Safety and Feasibility of Carboplatin and Paclitaxel followed by Fluoropyrimidine Analogs and Radiation as Adjuvant Therapy for Gastric Cancer

Abstract

BACKGROUND: Adjuvant 5-fluorouracil (5FU)-based chemo-radiotherapy is currently considered a standard of care for the treatment of gastric cancer. The impact of 5FU-based adjuvant therapy on the rate of distant recurrence has been modest. In order to improve the systemic effects of adjuvant therapy, we have been treating patients with resected gastric cancer with carboplatin and paclitaxel followed by fluoropyrimidine analogue and radiation. METHODS: We report on the outcomes of 21 consecutive gastric cancer patients treated off protocol with adjuvant carboplatin (area under the curve 5 mg/ml x min) and paclitaxel (175-200 mg/m(2)) every 3 weeks, followed by concurrent pyrimidine analogs (either capecitabine 1,600-2,000 mg/m(2)/day in 17 patients, or 5FU 200 mg/m(2)/day in 4 patients) and radiation (45-50.4 Gy). Patients received a total of 4-6 cycles of carboplatin and paclitaxel. RESULTS: The median age at diagnosis was 60 years. Sixteen patients had stage 3 disease and 7 of them had positive surgical margins (6 with R1 and 1 with R2 resection), 3 patients were stage 2, and 2 patients were stage 1 (all had R0 resection). All patients had D1/D2 (4 had D2 and 17 had D1) lymph node dissection. The incidence of grade 3 or higher overall, hematologic, or gastrointestinal toxicity in the patients receiving carboplatin and paclitaxel was 57, 48 and 10%, respectively.

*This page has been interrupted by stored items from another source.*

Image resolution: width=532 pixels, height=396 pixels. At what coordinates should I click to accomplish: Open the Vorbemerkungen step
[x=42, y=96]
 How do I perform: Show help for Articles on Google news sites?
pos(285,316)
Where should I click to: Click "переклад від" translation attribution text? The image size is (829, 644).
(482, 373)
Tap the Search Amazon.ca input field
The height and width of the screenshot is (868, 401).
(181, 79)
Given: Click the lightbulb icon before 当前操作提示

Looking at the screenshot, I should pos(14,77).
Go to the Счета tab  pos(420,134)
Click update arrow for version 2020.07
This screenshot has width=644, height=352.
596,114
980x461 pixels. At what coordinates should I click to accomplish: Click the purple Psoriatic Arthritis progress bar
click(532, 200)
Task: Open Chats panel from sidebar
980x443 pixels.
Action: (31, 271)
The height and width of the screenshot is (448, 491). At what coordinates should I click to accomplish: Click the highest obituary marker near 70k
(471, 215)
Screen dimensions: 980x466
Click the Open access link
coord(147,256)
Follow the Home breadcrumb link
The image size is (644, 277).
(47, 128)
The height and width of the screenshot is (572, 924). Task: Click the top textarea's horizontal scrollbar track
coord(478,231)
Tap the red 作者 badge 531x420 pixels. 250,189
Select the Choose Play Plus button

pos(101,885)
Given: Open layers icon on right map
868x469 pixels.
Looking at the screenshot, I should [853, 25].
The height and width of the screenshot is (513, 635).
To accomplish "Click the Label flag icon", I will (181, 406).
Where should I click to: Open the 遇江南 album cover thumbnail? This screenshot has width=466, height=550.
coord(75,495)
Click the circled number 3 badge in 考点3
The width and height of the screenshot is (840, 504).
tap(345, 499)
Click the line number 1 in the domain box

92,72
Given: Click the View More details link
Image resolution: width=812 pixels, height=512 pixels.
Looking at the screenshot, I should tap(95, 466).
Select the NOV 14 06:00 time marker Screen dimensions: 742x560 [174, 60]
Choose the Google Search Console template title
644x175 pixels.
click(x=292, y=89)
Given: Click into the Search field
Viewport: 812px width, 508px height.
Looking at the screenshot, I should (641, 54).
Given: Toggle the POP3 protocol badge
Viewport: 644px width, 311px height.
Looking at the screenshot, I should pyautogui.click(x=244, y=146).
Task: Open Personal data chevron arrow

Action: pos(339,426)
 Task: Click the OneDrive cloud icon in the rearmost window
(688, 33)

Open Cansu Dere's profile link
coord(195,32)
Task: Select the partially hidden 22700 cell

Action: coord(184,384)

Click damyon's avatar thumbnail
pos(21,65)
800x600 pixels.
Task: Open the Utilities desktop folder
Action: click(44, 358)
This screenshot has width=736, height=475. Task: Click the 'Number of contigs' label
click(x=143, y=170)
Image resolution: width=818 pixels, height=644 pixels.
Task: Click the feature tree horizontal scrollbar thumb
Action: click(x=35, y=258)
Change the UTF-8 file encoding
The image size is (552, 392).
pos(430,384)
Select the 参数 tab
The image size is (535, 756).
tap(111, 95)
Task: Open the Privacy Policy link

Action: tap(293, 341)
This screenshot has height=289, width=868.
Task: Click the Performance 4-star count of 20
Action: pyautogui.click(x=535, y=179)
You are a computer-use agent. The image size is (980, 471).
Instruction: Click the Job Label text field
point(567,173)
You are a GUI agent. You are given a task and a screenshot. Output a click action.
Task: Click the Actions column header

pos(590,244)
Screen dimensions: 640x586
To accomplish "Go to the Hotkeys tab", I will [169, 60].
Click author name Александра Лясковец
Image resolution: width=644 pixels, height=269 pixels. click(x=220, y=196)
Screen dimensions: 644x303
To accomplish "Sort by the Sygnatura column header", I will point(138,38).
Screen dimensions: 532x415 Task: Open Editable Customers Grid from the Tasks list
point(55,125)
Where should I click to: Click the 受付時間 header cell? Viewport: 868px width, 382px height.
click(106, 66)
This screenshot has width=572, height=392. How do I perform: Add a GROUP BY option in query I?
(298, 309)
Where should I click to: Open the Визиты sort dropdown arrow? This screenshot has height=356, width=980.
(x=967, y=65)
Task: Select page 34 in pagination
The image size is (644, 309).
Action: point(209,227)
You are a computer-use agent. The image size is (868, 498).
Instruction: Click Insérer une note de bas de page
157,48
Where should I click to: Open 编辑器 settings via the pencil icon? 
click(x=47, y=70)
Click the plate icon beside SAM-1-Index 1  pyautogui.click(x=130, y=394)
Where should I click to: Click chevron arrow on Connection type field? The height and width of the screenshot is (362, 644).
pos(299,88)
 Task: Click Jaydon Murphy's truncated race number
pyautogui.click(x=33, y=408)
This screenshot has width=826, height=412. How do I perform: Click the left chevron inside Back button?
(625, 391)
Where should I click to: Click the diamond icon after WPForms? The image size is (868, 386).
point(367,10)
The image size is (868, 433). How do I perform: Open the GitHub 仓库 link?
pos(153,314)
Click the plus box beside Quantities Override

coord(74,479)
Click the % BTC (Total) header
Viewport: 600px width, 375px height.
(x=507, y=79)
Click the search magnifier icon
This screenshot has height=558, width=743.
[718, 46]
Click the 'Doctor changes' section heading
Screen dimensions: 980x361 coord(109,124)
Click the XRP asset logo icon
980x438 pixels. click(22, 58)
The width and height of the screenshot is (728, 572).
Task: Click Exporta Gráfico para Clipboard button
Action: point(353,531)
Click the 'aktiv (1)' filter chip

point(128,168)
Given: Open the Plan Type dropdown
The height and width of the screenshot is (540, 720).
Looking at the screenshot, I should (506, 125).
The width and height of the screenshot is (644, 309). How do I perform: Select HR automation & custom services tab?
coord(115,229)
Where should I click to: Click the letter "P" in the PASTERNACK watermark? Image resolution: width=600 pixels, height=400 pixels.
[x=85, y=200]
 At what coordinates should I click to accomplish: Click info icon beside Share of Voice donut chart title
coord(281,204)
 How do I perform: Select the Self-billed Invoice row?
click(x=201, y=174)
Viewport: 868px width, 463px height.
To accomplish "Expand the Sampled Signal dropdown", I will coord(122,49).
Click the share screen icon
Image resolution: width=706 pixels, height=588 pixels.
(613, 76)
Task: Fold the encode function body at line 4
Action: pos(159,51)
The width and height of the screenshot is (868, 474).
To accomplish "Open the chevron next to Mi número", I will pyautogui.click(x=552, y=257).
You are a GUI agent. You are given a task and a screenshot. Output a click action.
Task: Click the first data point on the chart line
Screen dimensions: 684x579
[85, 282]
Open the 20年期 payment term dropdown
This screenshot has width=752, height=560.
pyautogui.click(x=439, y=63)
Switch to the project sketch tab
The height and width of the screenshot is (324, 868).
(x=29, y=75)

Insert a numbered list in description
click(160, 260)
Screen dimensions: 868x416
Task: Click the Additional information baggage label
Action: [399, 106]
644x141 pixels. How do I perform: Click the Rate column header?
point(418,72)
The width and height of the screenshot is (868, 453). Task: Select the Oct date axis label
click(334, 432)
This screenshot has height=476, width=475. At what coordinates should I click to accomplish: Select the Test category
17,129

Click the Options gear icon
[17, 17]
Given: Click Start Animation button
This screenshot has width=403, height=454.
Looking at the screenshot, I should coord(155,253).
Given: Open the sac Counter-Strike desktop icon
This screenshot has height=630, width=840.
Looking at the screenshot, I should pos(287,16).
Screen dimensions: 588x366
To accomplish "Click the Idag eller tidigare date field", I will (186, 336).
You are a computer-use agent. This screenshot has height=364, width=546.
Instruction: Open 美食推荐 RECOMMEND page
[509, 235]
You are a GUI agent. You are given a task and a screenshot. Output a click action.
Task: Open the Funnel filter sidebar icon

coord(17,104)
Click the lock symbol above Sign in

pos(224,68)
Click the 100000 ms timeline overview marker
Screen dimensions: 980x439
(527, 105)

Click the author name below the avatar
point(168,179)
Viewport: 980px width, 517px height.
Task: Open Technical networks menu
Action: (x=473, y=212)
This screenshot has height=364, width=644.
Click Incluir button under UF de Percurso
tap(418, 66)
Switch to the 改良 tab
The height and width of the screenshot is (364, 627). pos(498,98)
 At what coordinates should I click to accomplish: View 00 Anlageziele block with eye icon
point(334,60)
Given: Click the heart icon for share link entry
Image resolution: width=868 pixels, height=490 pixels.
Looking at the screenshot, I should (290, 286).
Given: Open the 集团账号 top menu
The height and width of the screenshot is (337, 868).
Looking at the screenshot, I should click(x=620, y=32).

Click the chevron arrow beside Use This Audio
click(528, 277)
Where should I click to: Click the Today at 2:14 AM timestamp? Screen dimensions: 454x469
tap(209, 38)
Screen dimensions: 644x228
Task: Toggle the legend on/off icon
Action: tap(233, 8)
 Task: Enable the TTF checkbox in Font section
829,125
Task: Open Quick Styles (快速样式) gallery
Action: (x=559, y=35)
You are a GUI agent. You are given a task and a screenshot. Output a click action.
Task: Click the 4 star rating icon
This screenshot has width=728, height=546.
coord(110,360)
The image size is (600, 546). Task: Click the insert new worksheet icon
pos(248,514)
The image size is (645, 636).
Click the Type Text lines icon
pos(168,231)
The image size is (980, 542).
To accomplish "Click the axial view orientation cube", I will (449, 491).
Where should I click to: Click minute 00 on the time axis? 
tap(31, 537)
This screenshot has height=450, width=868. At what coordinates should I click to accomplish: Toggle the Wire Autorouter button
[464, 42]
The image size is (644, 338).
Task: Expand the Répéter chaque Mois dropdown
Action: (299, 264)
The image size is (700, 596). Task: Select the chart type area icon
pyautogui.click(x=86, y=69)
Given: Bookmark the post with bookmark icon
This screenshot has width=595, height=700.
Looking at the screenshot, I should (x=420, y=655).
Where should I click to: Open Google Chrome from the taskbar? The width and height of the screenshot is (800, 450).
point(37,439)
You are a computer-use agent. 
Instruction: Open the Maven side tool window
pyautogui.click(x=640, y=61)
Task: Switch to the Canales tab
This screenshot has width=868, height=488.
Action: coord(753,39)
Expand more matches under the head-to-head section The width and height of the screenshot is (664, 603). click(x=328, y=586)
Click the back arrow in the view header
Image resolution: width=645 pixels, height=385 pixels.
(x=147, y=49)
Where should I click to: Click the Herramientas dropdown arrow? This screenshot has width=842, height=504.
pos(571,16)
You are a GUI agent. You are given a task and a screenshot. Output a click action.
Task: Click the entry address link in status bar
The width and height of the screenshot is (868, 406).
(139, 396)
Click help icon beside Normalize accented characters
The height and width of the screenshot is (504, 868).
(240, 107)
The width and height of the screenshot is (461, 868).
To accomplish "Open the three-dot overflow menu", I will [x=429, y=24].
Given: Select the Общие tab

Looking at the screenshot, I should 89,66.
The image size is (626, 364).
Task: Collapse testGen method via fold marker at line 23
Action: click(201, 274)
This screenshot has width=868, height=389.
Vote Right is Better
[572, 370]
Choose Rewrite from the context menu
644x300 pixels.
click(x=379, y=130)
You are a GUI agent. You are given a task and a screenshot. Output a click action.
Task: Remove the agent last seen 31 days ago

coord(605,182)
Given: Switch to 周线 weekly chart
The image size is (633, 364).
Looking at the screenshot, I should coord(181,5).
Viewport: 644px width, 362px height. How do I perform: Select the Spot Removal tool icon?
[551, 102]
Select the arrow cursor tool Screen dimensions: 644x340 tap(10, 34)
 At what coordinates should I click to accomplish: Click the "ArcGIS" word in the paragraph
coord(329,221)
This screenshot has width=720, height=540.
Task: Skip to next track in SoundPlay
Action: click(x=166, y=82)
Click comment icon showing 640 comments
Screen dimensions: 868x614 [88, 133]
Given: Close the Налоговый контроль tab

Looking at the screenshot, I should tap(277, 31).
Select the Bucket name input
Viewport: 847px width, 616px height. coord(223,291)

No treatment-related deaths were observed. After adjuvant treatment 15 patients developed recurrent disease, 10 of whom had distant metastases. The median recurrence-free survival (RFS) was 12.3 months. The median overall survival (OS) was 16.0 months. Patients with R0 resection had significantly longer OS than did those with positive surgical margins (log-rank p = 0.0060). Median OS for the R0 resection group was 28.8 months. CONCLUSIONS: Carboplatin and paclitaxel added to radiation plus fluoropyrimidine analogs is a well-tolerated regimen in the adjuvant setting. The activity of this regimen in this relatively high-risk group of gastric cancer patients is of interest for future development.

Fig. 1

Kaplan-Meier graph of RFS for 21 gastric cancer patients treated with carboplatin and paclitaxel. Tick marks represent censored patients still recurrence-free, and the 90% confidence limits are shown as dashed lines. The median RFS was 12.3 months, with 90% CI 9.7-16.0 months. The 1-year RFS rate was 54%, with 90% CI 0.35-0.73. The 2-year RFS rate was 23%, with 90% CI 0.05-0.41. Two patients were still alive and recurrence-free beyond 2 years, at 30.4 and 63.0 months after surgery.

Fig. 2

Kaplan-Meier graph of OS for 21 gastric cancer patients treated with carboplatin and paclitaxel. Tick marks represent censored patients still alive, and the 90% confidence limits are shown as dashed lines. The median OS was 16.0 months, with 90% CI 13.3-28.8 months. The 1-year OS rate was 82%, with 90% CI 0.67-0.96. The 2-year OS rate was 35%, with 90% CI 0.17-0.55. Three patients were still alive beyond 3 years, at 46.8, 47.3, and 75.2 months after surgery.

Fig. 3

Kaplan-Meier graph of OS for 14 gastric cancer negative margins patients versus 7 positive margins patients. Tick marks represent censored patients still alive. The median OS was 28.5 months (90% CI: 13.4-upper limit not estimable) for negative margins patients versus 12.7 months (90% CI: 10.9-15.4) for positive margins patients. The 1-year OS rate was 86% (90% CI: 0.70-1.00) for negative margins and 61% (90% CI: 0.30-0.91) for positive margins.